Obviously, the key to all of this still lies with families , who are the ones who give digital technology to their children earlier than would be advisable. For this reason, we must continue to promote better training, knowledge of the associated risks and a commitment to the creation of pacts between families. These pacts allow the social pressure so that our child is not excluded from the group of friends to disappear. We are receiving news from some schools and institutes where, as a result of having implemented these pacts, at the beginning of ESO almost 80% of the children do not have their own smartphone.

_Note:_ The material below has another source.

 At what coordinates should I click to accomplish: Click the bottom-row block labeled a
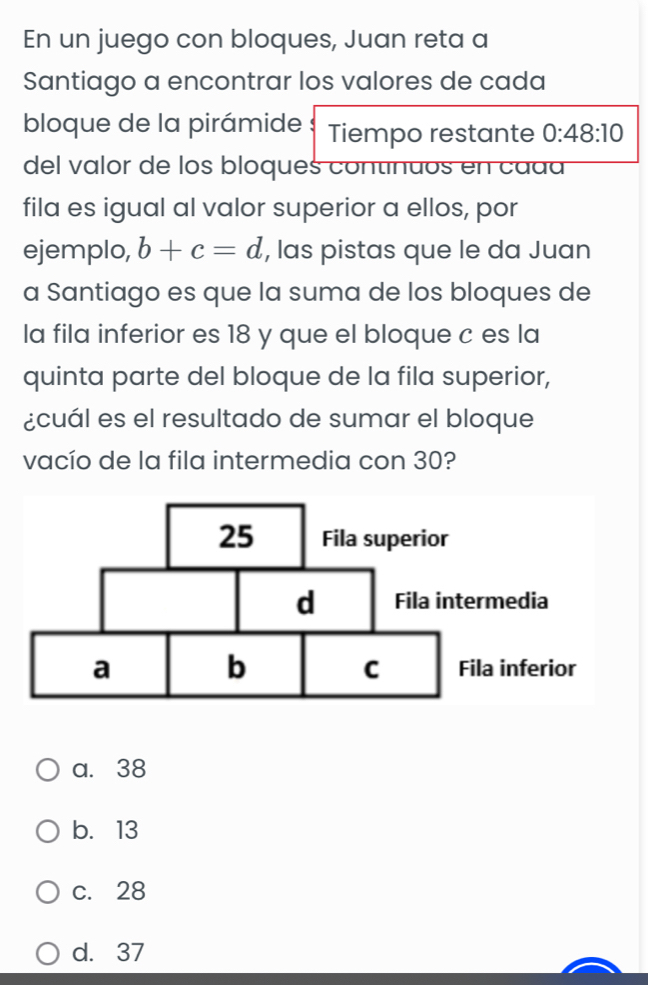tap(100, 666)
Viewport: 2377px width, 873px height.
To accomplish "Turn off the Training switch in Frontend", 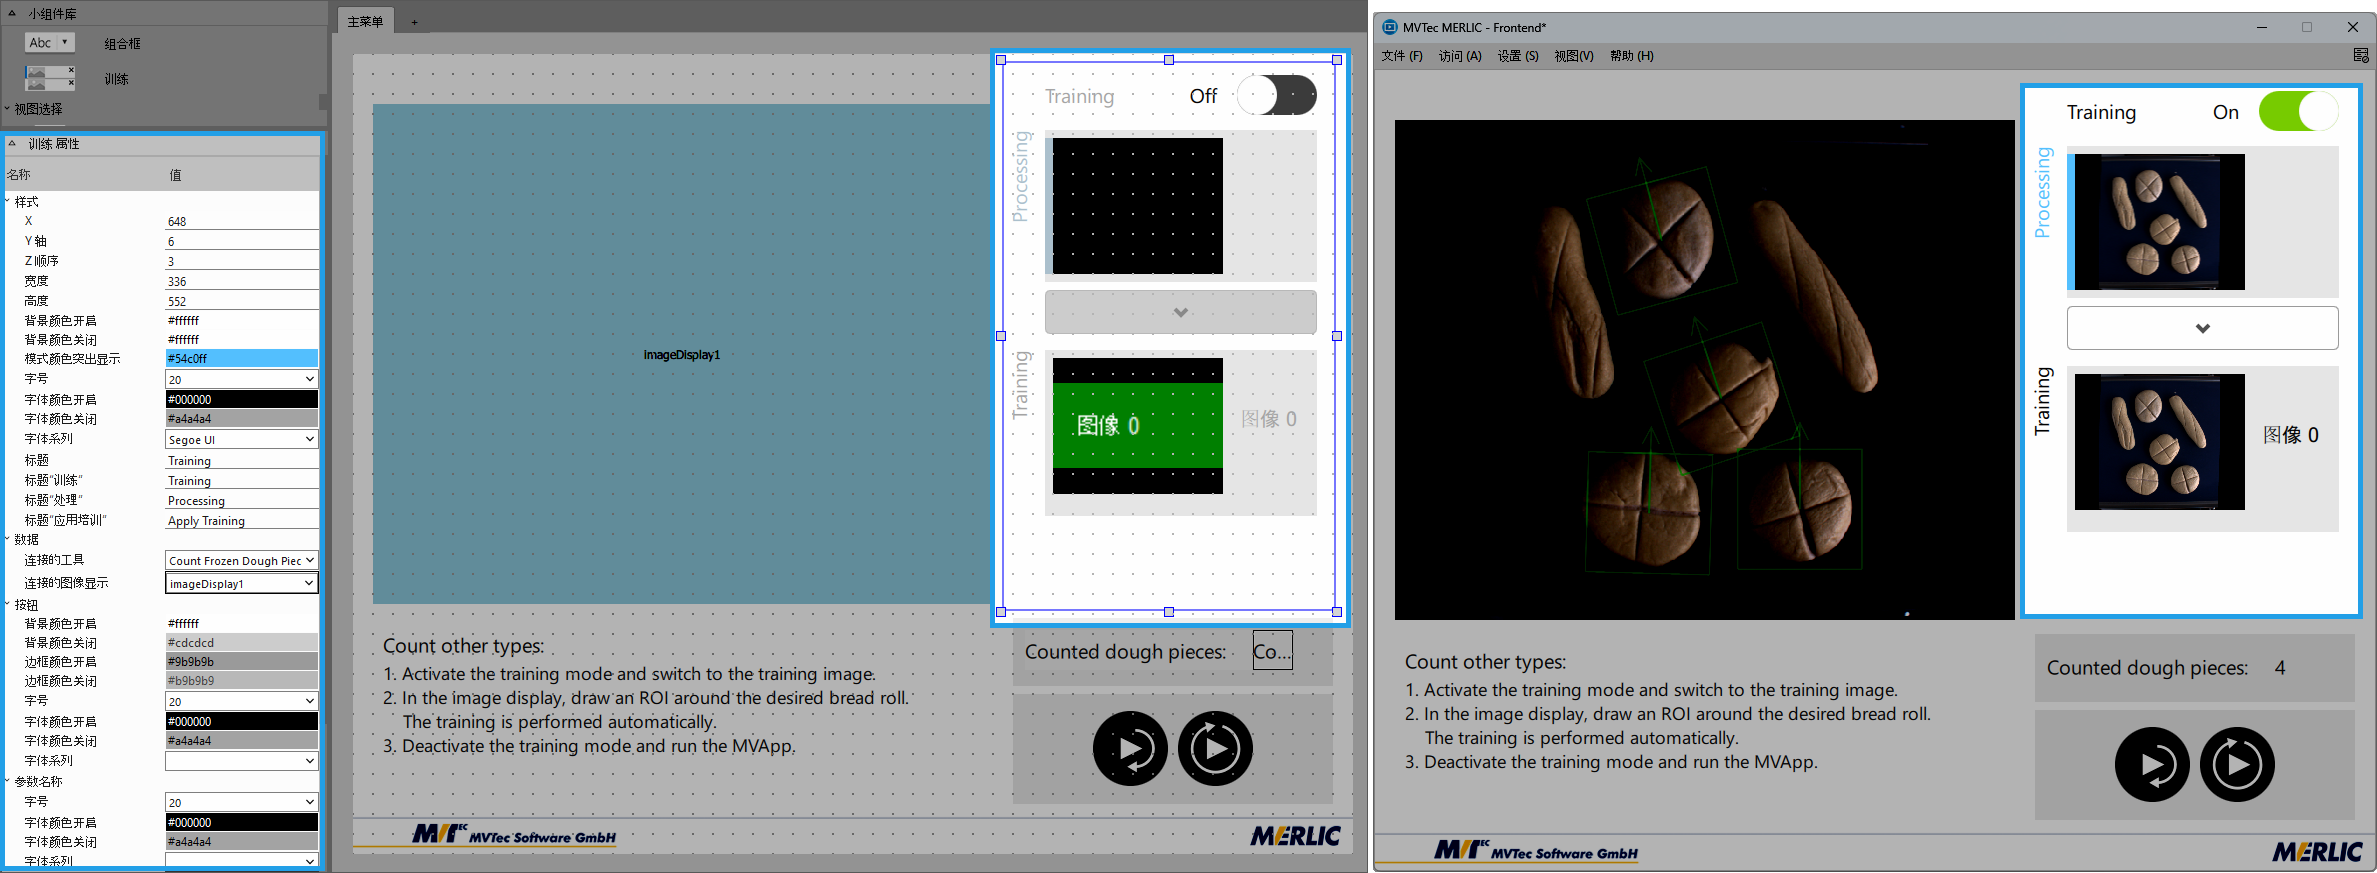I will pyautogui.click(x=2297, y=112).
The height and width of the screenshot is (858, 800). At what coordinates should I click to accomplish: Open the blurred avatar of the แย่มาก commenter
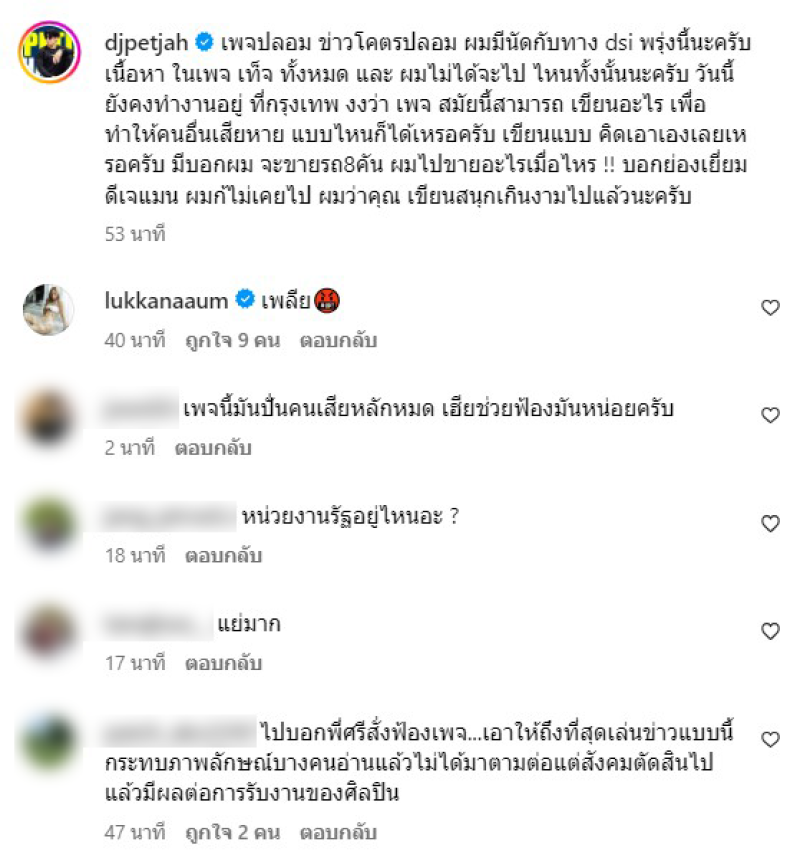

We often forget that, although the environment has changed a lot, human beings remain the same as they were hundreds of years ago and that the most basic and fundamental things (learning to relate to each other, to be critical, to read and write, to make mistakes and acknowledge them) remain a challenge today , just as they were then. Our relationship with technology, therefore, should not become an escape forward or an excuse to forget the difficult task of humanization that lies ahead of us, but rather a new opportunity to reflect on what is truly fundamental in education and upbringing. Putting technology in its place, giving ourselves the time and space necessary to integrate it into our lives with judgment - or denying it if we believe it is better for us - will be the only way to guarantee our well-being, our future and that of future generations. And today, everything tells us that postponing the arrival of the smartphone until late adolescence is the option that makes the most sense.